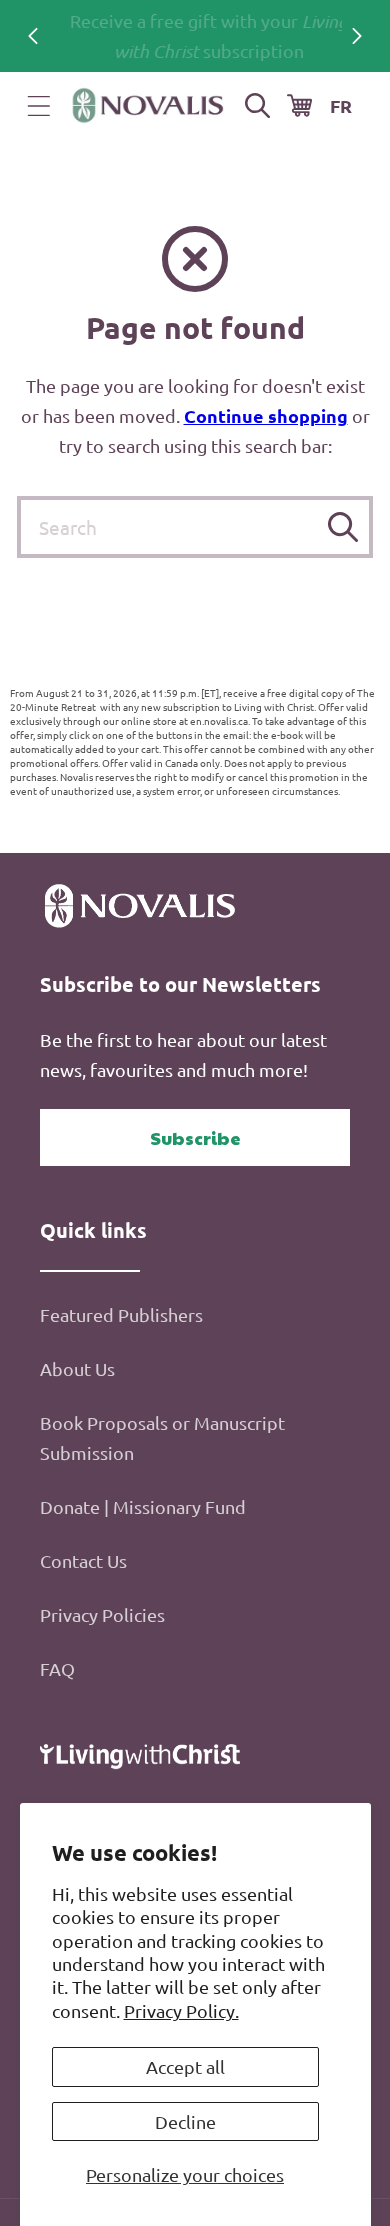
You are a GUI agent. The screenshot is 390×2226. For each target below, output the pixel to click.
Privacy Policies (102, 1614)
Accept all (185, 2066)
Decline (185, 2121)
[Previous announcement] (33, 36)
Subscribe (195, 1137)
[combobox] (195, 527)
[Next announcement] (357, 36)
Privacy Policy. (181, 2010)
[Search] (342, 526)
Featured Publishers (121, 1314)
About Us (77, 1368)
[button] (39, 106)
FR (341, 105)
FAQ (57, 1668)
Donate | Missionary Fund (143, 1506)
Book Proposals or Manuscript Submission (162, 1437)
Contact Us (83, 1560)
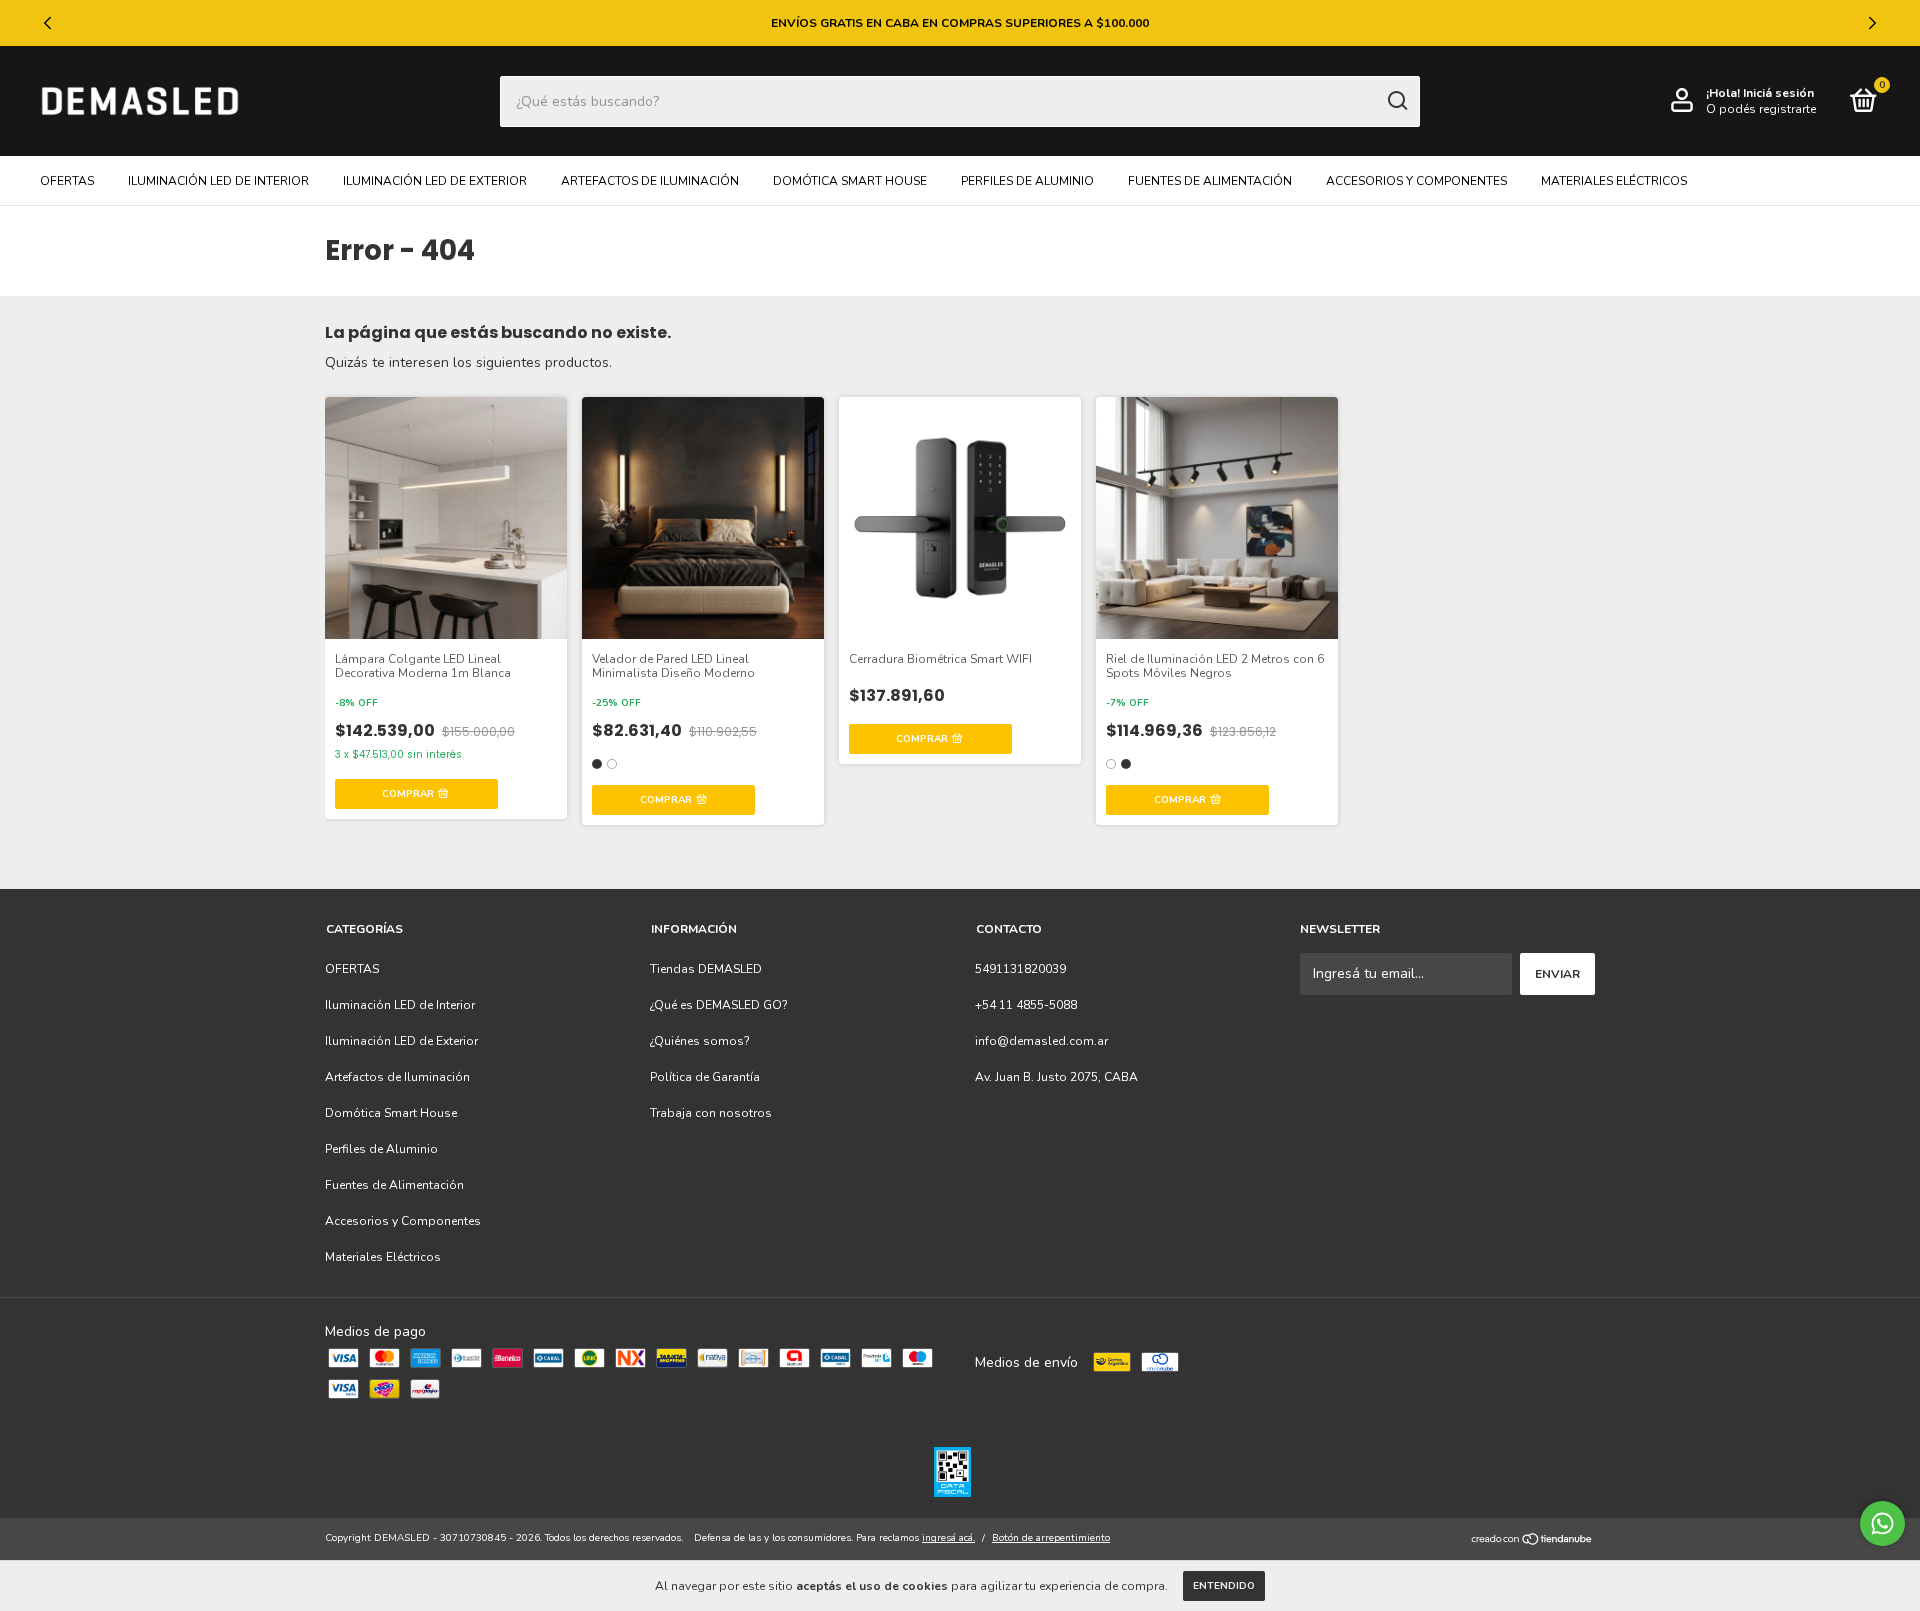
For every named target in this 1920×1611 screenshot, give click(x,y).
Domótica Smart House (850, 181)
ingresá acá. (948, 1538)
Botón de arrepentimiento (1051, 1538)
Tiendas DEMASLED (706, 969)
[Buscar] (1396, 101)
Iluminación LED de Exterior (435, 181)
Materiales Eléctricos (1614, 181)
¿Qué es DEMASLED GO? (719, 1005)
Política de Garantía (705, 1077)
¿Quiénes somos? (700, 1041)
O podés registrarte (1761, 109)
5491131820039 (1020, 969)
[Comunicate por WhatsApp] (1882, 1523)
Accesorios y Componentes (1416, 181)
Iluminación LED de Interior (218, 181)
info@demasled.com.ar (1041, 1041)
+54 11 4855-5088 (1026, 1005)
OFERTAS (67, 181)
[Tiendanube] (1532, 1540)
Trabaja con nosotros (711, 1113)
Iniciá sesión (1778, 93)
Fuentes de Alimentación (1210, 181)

DIRECTIONS: Pull out all lines from the entries above that include the word "announcement".

WRITTEN SOLUTION:
[Previous announcement] (33, 36)
[Next announcement] (357, 36)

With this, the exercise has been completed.